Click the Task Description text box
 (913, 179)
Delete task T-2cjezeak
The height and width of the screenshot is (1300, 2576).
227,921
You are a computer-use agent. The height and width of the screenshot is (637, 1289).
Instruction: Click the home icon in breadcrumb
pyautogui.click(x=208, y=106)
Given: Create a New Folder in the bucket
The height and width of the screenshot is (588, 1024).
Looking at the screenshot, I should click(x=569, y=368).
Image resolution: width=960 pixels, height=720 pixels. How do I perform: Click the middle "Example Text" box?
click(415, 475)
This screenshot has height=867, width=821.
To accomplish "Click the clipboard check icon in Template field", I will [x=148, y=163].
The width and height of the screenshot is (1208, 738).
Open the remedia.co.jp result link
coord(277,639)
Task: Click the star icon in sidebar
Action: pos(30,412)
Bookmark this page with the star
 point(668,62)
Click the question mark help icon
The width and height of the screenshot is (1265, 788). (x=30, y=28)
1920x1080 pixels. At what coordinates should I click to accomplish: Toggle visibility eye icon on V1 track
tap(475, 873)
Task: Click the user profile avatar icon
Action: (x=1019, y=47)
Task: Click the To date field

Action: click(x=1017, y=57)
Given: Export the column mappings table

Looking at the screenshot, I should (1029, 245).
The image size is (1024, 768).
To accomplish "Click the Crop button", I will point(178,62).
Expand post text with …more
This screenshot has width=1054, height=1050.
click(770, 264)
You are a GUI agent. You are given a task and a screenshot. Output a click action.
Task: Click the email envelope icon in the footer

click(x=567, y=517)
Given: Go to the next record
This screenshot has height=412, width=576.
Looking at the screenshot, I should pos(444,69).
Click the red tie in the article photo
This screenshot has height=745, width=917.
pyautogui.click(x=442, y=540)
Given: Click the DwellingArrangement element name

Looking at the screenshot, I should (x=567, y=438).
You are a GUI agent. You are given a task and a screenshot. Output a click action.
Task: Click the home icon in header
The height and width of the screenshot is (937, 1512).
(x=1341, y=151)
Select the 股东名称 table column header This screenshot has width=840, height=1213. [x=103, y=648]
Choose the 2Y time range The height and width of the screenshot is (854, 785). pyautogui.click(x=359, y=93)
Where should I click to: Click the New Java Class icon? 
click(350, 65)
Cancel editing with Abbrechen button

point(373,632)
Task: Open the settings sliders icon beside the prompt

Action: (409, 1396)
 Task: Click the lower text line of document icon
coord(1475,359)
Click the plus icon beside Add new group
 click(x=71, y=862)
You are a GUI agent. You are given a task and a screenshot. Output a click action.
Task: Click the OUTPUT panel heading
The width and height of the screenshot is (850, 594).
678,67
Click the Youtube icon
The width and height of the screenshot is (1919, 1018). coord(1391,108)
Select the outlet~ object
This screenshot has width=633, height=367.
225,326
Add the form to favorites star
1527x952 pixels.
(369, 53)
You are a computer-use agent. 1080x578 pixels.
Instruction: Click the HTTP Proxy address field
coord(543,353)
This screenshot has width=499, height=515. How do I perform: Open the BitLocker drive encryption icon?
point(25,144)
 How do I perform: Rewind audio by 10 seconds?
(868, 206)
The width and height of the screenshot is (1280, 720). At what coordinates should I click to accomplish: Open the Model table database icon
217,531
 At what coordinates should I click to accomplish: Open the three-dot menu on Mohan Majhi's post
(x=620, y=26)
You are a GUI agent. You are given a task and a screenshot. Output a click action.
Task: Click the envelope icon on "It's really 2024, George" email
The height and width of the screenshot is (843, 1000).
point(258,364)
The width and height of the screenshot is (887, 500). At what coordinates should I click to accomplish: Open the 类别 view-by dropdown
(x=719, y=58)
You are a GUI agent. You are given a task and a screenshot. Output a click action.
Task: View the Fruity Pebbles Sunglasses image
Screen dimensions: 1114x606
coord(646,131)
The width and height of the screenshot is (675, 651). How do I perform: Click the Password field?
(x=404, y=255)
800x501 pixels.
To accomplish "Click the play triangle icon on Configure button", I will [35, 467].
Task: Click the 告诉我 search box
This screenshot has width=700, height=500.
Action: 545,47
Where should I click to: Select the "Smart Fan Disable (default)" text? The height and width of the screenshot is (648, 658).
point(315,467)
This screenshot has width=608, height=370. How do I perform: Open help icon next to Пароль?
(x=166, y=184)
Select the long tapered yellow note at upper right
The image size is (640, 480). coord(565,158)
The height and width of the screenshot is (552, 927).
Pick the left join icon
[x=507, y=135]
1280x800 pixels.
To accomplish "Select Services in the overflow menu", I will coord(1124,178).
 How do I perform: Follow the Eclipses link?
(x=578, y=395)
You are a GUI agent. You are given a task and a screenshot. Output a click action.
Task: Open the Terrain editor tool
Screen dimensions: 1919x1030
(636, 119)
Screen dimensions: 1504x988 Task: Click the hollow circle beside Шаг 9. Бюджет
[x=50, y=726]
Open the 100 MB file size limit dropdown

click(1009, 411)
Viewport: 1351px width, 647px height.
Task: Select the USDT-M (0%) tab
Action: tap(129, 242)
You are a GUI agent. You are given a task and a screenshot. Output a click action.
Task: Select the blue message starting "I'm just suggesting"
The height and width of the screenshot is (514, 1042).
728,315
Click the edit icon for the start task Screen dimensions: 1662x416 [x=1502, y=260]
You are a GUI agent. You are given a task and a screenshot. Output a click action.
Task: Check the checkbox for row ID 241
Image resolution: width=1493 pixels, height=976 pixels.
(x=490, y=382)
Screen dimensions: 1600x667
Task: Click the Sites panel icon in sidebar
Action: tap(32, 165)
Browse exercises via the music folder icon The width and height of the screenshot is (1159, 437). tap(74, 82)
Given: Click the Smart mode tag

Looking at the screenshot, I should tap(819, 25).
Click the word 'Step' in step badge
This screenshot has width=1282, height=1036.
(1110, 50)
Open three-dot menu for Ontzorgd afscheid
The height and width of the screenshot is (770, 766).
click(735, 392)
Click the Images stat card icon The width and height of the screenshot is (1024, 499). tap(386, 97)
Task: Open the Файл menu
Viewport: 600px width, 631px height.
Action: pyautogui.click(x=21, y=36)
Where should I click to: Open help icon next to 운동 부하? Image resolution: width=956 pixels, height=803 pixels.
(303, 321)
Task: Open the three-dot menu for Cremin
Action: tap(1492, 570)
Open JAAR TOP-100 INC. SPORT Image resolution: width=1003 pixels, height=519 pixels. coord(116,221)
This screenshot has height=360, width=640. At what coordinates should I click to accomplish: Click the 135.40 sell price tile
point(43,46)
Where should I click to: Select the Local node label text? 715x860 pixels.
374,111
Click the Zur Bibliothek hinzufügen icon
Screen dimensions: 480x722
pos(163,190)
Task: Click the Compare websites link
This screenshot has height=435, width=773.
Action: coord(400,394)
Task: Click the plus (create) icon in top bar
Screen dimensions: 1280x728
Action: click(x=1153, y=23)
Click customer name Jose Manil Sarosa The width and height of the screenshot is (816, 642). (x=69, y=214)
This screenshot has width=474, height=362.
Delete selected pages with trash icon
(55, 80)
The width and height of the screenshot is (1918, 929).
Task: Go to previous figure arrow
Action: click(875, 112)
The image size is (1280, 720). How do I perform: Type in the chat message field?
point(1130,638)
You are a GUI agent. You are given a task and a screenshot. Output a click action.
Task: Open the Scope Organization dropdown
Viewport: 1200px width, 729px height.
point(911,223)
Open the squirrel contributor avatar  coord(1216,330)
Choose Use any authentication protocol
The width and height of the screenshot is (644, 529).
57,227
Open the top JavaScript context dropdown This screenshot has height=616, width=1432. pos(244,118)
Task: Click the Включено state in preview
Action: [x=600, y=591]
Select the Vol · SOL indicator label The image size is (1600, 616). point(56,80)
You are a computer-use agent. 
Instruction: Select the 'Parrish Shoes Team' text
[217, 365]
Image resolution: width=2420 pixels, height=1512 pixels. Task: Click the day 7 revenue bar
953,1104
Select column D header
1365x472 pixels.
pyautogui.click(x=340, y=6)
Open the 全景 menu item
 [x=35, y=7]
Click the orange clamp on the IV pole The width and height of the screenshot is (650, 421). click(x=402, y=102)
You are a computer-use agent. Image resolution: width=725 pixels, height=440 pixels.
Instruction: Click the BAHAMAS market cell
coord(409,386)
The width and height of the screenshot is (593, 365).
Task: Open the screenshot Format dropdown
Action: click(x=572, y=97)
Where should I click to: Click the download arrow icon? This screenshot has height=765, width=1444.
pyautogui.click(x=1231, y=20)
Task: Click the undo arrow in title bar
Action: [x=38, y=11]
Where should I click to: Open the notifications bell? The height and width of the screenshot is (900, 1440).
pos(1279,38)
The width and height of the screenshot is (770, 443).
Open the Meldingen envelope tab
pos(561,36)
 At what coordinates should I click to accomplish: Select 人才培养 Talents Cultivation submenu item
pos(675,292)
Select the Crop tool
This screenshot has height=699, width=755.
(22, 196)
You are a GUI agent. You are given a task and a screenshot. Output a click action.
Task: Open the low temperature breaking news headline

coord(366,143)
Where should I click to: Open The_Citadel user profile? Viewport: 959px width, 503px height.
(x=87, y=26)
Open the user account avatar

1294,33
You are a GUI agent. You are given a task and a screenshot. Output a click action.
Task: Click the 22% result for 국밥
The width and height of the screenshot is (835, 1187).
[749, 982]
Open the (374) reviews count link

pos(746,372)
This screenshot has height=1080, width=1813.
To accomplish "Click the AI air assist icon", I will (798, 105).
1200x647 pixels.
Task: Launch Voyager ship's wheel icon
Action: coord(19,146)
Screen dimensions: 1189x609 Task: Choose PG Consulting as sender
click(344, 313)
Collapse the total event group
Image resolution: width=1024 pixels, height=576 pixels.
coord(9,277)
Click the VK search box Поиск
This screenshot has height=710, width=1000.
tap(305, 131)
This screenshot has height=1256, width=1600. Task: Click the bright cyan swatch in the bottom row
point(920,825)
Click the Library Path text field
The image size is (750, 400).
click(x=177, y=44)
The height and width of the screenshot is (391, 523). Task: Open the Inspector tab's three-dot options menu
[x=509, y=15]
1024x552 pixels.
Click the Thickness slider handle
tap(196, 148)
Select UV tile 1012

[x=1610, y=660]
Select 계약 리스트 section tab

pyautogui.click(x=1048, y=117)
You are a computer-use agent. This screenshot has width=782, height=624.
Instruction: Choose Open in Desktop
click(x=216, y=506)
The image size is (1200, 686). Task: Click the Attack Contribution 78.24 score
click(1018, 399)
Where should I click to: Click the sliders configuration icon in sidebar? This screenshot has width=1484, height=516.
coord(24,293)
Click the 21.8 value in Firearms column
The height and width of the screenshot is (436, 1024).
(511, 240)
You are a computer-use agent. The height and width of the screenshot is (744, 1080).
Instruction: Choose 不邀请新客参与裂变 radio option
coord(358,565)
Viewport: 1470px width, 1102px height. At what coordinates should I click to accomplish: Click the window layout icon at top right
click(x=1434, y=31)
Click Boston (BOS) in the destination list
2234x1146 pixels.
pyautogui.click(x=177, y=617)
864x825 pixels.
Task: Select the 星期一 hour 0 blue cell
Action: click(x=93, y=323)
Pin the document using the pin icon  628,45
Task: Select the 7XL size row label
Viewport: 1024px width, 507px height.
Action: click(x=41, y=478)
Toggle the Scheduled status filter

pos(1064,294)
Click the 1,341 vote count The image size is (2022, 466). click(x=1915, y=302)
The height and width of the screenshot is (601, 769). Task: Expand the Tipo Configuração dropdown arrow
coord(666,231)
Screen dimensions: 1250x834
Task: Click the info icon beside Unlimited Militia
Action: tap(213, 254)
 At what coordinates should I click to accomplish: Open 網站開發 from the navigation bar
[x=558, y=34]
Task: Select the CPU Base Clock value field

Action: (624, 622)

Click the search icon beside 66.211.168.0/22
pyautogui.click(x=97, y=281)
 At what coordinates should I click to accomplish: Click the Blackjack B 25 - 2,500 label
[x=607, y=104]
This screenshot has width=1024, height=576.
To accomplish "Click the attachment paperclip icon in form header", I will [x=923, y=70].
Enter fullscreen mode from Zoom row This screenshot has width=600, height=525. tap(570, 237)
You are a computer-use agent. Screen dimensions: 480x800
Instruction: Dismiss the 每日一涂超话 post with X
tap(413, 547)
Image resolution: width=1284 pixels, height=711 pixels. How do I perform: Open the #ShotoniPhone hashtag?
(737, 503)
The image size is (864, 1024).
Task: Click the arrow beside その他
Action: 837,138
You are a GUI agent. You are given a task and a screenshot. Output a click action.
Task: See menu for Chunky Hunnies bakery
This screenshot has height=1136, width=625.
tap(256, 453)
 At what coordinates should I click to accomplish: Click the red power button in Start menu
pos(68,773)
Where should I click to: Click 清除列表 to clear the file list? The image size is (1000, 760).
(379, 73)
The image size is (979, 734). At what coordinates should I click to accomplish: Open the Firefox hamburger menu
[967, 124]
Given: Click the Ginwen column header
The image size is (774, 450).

+--

**Your objective:** Every line from the first entry to the line containing "This screenshot has height=867, width=821." should be transcribed exactly, and nothing beyond it.

**Exercise solution:**
Click the Task Description text box
 (913, 179)
Delete task T-2cjezeak
The height and width of the screenshot is (1300, 2576).
227,921
You are a computer-use agent. The height and width of the screenshot is (637, 1289).
Instruction: Click the home icon in breadcrumb
pyautogui.click(x=208, y=106)
Given: Create a New Folder in the bucket
The height and width of the screenshot is (588, 1024).
Looking at the screenshot, I should click(x=569, y=368).
Image resolution: width=960 pixels, height=720 pixels. How do I perform: Click the middle "Example Text" box?
click(415, 475)
This screenshot has height=867, width=821.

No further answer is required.